##### DATA PROVIDED #####
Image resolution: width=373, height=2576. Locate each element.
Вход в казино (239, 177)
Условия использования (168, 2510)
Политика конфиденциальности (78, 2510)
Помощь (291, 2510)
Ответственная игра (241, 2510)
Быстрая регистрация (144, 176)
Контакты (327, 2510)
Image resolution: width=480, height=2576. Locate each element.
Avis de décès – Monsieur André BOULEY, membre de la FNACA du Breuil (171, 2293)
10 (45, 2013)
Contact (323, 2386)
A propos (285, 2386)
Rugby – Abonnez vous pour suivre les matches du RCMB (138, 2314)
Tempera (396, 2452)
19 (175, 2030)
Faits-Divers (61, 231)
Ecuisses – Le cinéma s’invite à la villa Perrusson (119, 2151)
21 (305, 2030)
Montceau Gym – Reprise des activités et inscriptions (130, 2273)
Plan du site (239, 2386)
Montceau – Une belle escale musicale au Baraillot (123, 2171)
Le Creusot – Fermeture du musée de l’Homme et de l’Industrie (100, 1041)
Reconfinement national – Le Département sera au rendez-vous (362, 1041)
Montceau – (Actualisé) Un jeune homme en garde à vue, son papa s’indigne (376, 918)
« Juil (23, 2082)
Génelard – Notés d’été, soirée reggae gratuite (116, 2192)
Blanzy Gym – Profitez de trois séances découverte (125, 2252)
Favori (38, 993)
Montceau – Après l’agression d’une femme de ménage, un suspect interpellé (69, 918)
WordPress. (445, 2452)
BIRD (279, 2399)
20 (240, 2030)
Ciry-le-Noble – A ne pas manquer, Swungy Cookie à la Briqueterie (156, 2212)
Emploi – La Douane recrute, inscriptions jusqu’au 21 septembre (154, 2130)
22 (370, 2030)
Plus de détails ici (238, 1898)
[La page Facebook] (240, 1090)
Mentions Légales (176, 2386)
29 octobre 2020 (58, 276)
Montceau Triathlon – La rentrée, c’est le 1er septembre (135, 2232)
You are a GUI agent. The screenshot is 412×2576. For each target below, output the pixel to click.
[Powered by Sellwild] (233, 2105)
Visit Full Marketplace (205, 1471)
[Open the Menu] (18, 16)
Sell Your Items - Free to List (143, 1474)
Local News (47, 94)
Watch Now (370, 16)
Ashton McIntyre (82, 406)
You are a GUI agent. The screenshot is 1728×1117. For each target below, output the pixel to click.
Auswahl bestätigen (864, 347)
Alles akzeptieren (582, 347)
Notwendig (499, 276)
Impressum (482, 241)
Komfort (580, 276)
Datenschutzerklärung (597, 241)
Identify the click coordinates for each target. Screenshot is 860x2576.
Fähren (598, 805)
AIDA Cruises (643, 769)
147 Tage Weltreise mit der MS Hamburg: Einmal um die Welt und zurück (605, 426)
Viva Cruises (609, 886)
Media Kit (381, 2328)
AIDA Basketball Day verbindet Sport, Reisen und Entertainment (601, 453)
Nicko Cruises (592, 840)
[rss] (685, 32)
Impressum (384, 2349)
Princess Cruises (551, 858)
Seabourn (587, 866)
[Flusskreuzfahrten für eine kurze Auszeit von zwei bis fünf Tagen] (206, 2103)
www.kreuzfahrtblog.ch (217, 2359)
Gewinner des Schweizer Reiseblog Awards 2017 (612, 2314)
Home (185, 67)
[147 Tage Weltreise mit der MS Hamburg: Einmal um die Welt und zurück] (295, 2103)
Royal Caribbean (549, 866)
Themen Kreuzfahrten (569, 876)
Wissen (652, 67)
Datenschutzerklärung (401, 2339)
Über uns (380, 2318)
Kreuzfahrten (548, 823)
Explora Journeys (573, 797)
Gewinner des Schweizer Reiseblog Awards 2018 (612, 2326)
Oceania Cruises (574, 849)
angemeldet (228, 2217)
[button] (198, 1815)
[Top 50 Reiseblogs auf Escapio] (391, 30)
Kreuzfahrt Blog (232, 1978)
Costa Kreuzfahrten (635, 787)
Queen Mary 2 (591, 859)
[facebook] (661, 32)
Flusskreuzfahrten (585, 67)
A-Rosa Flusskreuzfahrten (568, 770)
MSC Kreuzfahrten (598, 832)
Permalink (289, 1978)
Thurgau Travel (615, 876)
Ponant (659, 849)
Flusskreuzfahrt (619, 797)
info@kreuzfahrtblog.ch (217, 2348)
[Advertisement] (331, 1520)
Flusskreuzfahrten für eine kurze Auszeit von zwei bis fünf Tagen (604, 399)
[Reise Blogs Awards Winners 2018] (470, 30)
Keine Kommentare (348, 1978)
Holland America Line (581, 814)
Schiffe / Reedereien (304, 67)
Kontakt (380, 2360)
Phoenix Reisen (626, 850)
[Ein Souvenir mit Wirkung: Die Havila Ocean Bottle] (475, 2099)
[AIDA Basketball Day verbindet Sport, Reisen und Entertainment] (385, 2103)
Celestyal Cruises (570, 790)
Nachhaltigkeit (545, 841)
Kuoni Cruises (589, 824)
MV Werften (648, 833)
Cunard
#####
### YOUR GOAL:
Wherever a line of the data holds "element", copy that line.

### RESULT OF THE EXERCISE:
Image resolution: width=373, height=2576. Locate each element.
Image resolution: width=480, height=2576. Locate each element.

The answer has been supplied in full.